Bargain-hunters cheer local store

Joel Aybar

Raquel Sanchez and Celestino Almonte at their store on Hunts Point Avenue.

Thrift shop’s stock ranges from sweaters to refrigerators

On Hunts Point Avenue a thrift shop named “Hunts Point Second Hand Merchandise” provides hundreds of items at a steep discount from the retail price, because they are used or abandoned.

A coat that cost $300 in a retail store might cost as little as $15 and a sweater that was originally $45 sells for $5.

In a neighborhood where half the households survive on incomes under $22,000, according to the Census, many residents hail the shop as a community service.

“I basically get everything for free,” said Raquel Sanchez in Spanish as she shopped on a recent afternoon.

At first glance, the store resembles a garage crammed with odds and ends. The front room is filled with racks and piles of clothing, small appliances, tools and decorative objects. Another room displays washing machines, refrigerators, couches, beds and other large items.

“We sell everything you can think of: TVs, radios, beds, pots, cups, rings, watches, boots, purses. Everything,” said owner Celestino Almonte in Spanish. “With this kind of business both the customer and I win.”

“I also love the music here,” said Sanchez as the radio played Bachata. “Celestino has good taste.”

Almonte quickly jumped in to say “Even that radio is for sale. Everything you see here is for sale, maybe with the exception of me.” He laughed. “Sometimes I’ll be watching something on a TV and somebody will buy it.”

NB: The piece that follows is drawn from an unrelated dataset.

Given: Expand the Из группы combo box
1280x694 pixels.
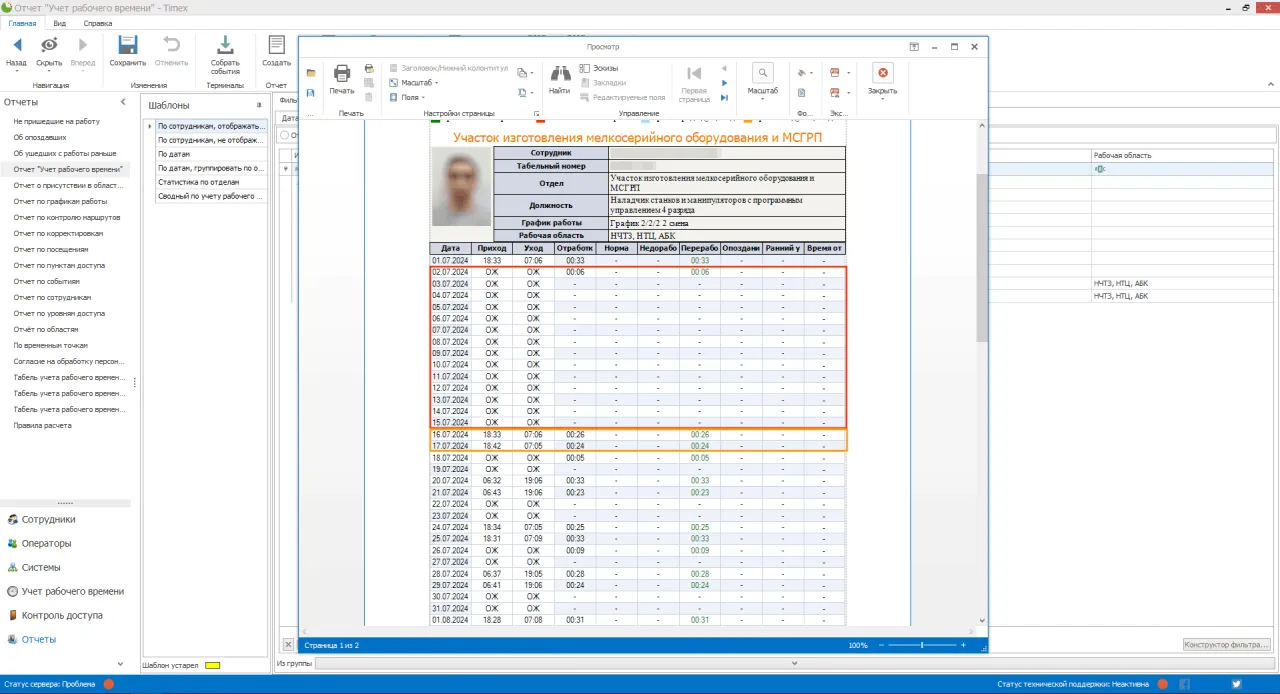Looking at the screenshot, I should [794, 663].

Hunts Point resident Juan Quezada, said he loves the family atmosphere he finds at the store.

“I always buy here. Part of the reason is because things are cheap here and I love these people. I love what they do for the community,” said Quezada.

Many other customers call the store a blessing.

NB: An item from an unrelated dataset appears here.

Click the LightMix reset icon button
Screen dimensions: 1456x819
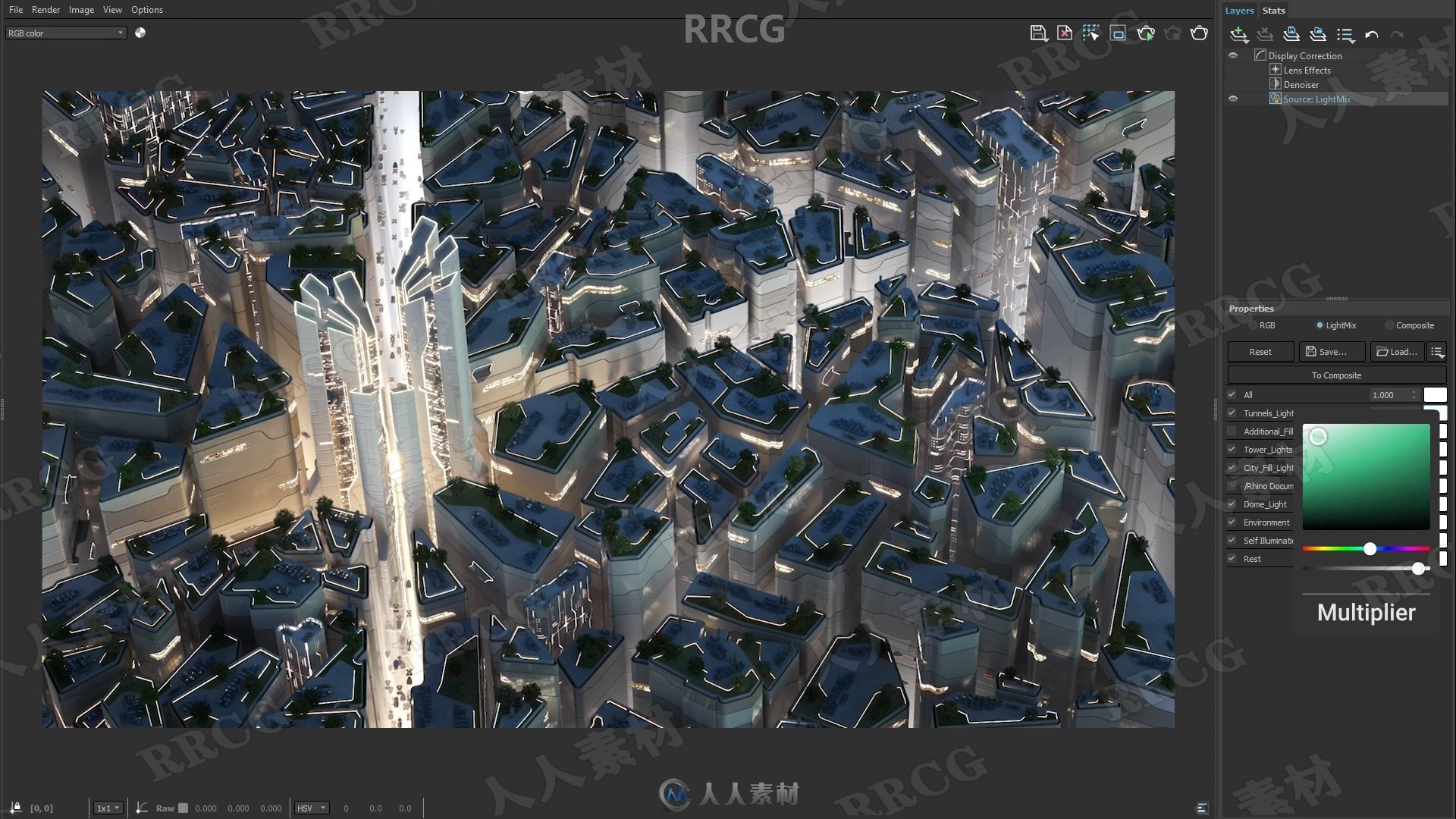click(1260, 351)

“This place makes a big difference in the neighborhood by selling computers and all kinds of footwear for the kids,” said Humberto Lopez, who has been a faithful customer in the two and a half years the store has been open. “Not everybody can afford new things.”

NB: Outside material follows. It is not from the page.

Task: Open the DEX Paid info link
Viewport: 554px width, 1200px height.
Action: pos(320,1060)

Despite the store’s name, not everything for sale is used.

“All the stuff here I get is from a storage bin. When people abandon their storage rooms I go bid for them,” said Almonte. “Most of the stuff is used but sometimes we find new things in there, but even if it is new I sell it for cheap to help the community.”

A sign in the front of the store in English and Spanish lets people know that Almonte doesn’t accept donated goods. The difference between “Hunts Point Second Hand Merchandise” and a place like the Salvation Army or Goodwill (which rely on donations) is that the Salvation Army and Goodwill are non-profit organizations, while Almonte is in business to earn a profit.

Prices at a Salvation Army store were about the same as at the Hunts Point thrift shop, but the selection at the Salvation Army store in Jamaica, Queens was poorer, and the Salvation Army store carried few unused products.

“When I opened up this business it was for two reasons, to make money, and help the community,” said Almonte. “I feel that if I accept donations I am just making money and not helping the community.”

“I love my community. I wouldn’t leave it for nothing,” said Almonte. “Nothing makes me happier than seeing people getting gifts for their kids and they thank me for my business. That is what keeps me happy and motivated.”